((

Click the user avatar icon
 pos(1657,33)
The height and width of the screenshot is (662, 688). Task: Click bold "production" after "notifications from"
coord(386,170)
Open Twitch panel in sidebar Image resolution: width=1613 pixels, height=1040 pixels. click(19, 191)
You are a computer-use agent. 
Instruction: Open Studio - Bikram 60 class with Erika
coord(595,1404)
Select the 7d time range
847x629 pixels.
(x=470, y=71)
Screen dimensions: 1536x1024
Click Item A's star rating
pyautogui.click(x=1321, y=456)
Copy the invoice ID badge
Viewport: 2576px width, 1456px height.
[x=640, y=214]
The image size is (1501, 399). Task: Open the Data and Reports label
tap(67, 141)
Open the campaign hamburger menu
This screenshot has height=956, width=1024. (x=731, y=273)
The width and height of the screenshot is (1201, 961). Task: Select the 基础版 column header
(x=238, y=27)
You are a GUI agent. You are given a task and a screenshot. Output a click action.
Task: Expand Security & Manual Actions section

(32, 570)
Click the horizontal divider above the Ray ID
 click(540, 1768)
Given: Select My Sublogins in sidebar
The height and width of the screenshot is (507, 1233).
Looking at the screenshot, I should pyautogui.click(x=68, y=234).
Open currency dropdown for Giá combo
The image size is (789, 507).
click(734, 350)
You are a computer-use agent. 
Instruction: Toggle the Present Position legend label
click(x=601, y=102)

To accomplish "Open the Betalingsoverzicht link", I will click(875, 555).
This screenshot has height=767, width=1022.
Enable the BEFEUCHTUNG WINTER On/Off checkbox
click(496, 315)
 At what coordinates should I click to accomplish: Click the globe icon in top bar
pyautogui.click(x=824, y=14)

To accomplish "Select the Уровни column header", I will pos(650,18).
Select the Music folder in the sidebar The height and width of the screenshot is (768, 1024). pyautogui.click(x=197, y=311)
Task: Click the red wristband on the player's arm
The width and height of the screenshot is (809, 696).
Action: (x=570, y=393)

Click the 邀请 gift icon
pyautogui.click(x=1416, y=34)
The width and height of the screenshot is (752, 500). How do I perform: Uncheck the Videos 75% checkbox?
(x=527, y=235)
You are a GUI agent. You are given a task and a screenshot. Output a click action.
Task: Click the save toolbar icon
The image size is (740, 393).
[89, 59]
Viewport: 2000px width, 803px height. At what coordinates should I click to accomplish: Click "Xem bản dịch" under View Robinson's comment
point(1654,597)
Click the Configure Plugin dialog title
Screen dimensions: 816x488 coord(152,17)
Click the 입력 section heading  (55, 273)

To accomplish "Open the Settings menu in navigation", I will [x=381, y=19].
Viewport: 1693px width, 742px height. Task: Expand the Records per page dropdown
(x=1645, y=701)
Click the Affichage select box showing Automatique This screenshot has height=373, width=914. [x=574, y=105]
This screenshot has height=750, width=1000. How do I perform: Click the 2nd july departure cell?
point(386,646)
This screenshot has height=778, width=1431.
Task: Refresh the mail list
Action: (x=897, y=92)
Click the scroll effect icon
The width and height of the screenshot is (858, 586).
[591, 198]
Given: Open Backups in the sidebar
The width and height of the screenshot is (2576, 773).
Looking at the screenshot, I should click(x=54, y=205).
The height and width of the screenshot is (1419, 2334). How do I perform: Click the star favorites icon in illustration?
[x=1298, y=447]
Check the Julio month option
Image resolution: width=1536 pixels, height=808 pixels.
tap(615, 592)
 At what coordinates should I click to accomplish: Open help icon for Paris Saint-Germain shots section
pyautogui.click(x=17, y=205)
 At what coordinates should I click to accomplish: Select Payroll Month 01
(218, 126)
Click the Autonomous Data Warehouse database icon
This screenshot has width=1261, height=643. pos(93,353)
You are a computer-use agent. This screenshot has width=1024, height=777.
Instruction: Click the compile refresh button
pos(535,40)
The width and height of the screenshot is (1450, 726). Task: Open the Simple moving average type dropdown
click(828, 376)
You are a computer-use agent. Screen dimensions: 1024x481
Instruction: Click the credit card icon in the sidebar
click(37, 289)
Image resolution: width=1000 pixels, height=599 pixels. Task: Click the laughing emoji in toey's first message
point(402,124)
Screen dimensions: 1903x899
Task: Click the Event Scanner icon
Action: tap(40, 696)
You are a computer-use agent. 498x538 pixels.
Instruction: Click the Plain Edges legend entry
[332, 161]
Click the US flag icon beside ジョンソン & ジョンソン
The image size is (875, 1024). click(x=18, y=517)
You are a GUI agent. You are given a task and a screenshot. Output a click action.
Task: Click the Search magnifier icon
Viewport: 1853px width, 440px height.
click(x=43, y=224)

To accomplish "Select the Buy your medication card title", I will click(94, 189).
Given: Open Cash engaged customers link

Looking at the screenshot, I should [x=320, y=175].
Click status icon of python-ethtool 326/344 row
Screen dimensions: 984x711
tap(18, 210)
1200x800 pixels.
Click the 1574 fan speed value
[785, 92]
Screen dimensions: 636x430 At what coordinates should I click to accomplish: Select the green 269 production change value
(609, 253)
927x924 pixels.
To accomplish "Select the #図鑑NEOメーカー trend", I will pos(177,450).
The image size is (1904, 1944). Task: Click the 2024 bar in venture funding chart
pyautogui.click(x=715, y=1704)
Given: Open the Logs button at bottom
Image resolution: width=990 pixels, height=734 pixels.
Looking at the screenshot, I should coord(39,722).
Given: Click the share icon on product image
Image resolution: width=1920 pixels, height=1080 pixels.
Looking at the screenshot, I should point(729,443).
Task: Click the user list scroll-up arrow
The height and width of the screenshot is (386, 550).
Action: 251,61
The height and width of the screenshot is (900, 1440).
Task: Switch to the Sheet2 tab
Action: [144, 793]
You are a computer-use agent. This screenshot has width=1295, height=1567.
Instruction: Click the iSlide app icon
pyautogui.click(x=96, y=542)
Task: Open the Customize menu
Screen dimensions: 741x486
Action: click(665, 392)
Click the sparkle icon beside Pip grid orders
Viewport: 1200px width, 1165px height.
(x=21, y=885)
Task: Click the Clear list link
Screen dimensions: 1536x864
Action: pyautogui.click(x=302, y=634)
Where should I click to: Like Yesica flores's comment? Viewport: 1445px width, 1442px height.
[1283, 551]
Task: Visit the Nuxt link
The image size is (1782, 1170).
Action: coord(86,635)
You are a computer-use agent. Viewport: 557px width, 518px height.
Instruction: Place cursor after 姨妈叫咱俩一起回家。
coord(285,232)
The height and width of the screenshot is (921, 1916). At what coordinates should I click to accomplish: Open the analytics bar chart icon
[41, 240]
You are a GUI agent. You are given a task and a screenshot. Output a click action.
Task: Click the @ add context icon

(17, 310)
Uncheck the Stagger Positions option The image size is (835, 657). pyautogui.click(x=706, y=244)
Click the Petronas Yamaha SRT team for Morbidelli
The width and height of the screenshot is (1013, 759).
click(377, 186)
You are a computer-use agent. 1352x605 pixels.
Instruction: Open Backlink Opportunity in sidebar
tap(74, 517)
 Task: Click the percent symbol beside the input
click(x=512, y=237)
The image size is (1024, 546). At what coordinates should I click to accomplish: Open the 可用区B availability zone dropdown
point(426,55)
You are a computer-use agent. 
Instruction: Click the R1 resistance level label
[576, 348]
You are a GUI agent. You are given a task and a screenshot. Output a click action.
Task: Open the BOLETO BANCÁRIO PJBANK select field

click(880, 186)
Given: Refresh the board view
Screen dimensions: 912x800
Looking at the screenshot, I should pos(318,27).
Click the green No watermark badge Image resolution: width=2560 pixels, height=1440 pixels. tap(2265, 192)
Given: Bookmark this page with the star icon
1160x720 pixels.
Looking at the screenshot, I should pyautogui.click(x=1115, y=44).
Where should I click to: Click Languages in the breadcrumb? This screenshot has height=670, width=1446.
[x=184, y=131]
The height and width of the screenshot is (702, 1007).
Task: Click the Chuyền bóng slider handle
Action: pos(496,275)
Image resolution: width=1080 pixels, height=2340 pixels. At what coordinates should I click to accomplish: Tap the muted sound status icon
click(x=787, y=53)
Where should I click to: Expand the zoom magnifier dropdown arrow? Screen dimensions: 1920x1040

))

Problem to work on: The answer is the lines above between the line holding "Enable the BEFEUCHTUNG WINTER On/Off checkbox" and the line holding "Select the Music", inclusive, each written out exactly, and no others.

Answer for this exercise:
Enable the BEFEUCHTUNG WINTER On/Off checkbox
click(496, 315)
 At what coordinates should I click to accomplish: Click the globe icon in top bar
pyautogui.click(x=824, y=14)

To accomplish "Select the Уровни column header", I will pos(650,18).
Select the Music folder in the sidebar The height and width of the screenshot is (768, 1024). pyautogui.click(x=197, y=311)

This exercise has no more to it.